> EXERCISE BRIEF: Pictures aside, copy exactly the lines running from the one with "This screenshot has width=534, height=444." to the end of the records.

*** DATASET CONTENT ***

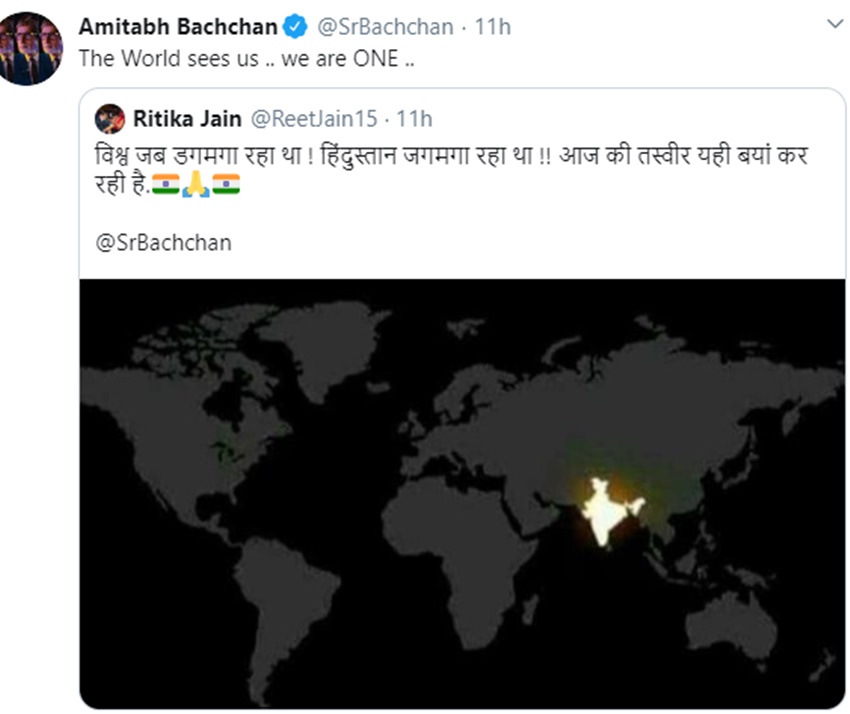Viewport: 850px width, 714px height.
Task: Click the India flag emoji before folded hands
Action: (166, 185)
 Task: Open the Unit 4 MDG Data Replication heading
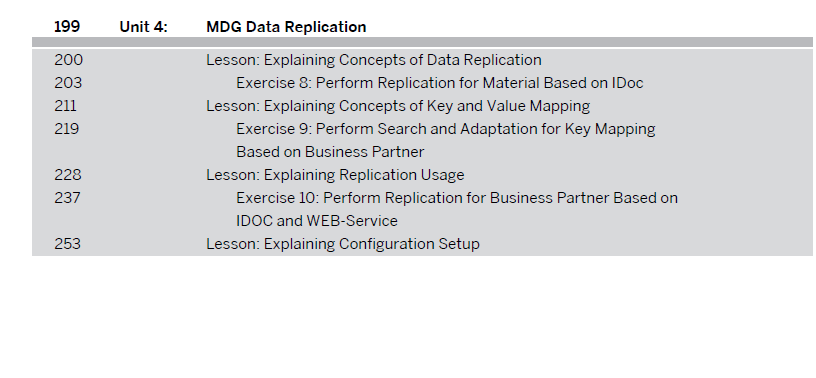pyautogui.click(x=286, y=27)
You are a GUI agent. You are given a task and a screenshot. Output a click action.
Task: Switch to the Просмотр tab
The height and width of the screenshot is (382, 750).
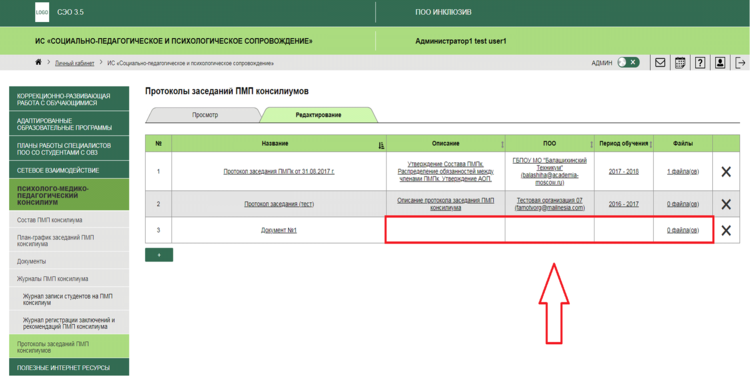[205, 115]
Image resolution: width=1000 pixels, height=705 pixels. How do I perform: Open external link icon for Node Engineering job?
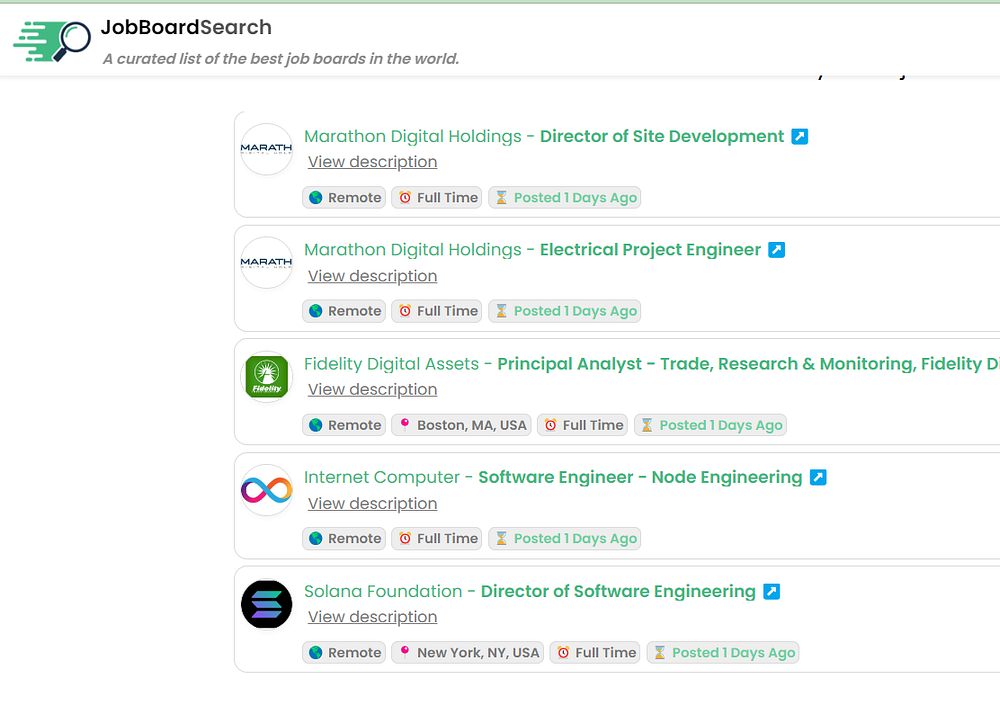click(x=817, y=477)
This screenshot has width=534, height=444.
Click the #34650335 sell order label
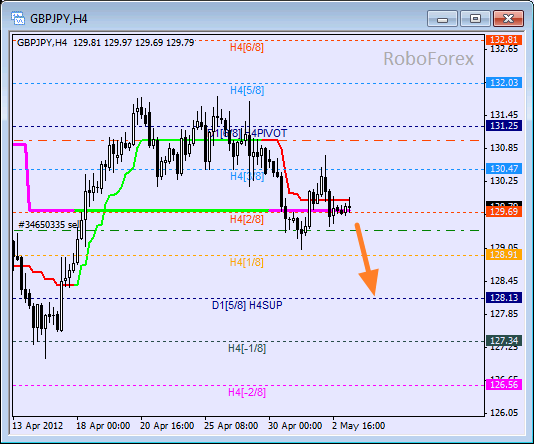pos(48,225)
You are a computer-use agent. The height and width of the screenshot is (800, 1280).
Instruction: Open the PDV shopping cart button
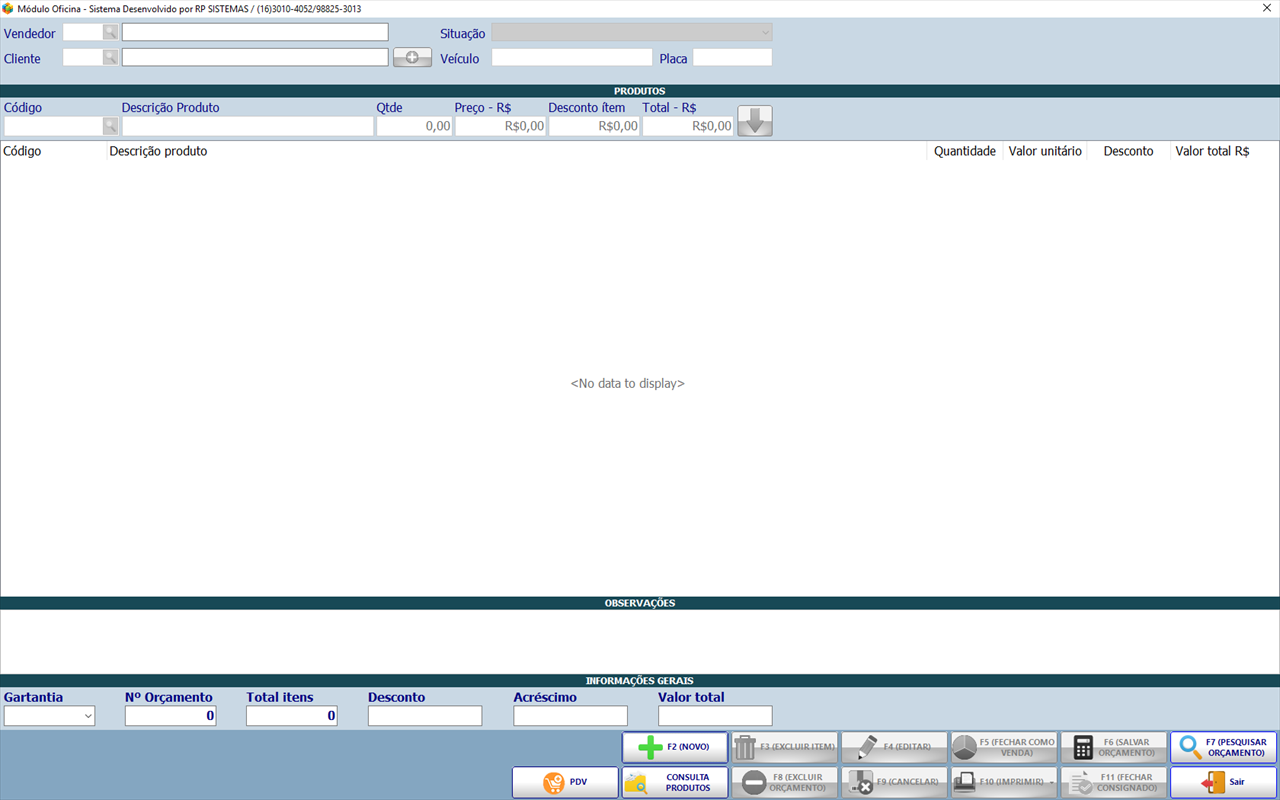[565, 782]
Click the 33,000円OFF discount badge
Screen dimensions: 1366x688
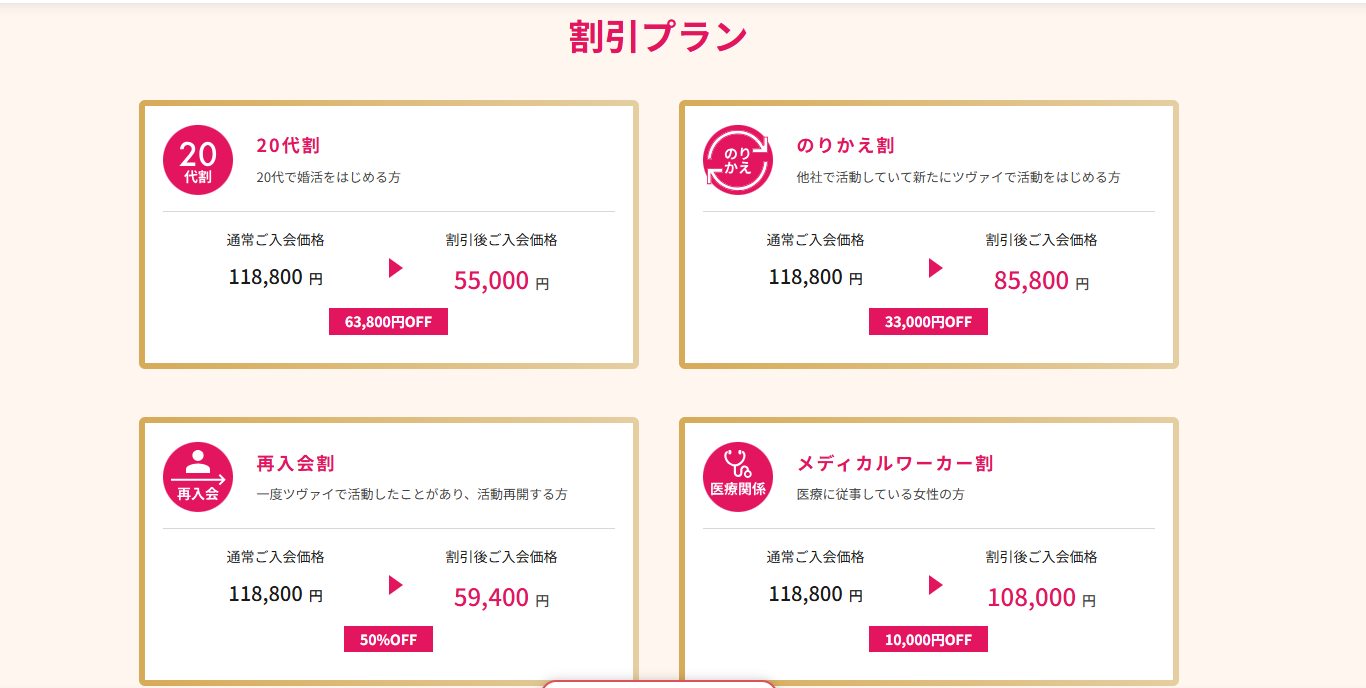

*** End of DATASET CONTENT ***

> ANSWER BOX:
This screenshot has width=534, height=444.
Click the #34650335 sell order label
pos(48,225)
You are a computer-use agent. The height and width of the screenshot is (800, 1280).
Instruction: Open the PDV shopping cart button
[565, 782]
Click the 33,000円OFF discount badge
Screen dimensions: 1366x688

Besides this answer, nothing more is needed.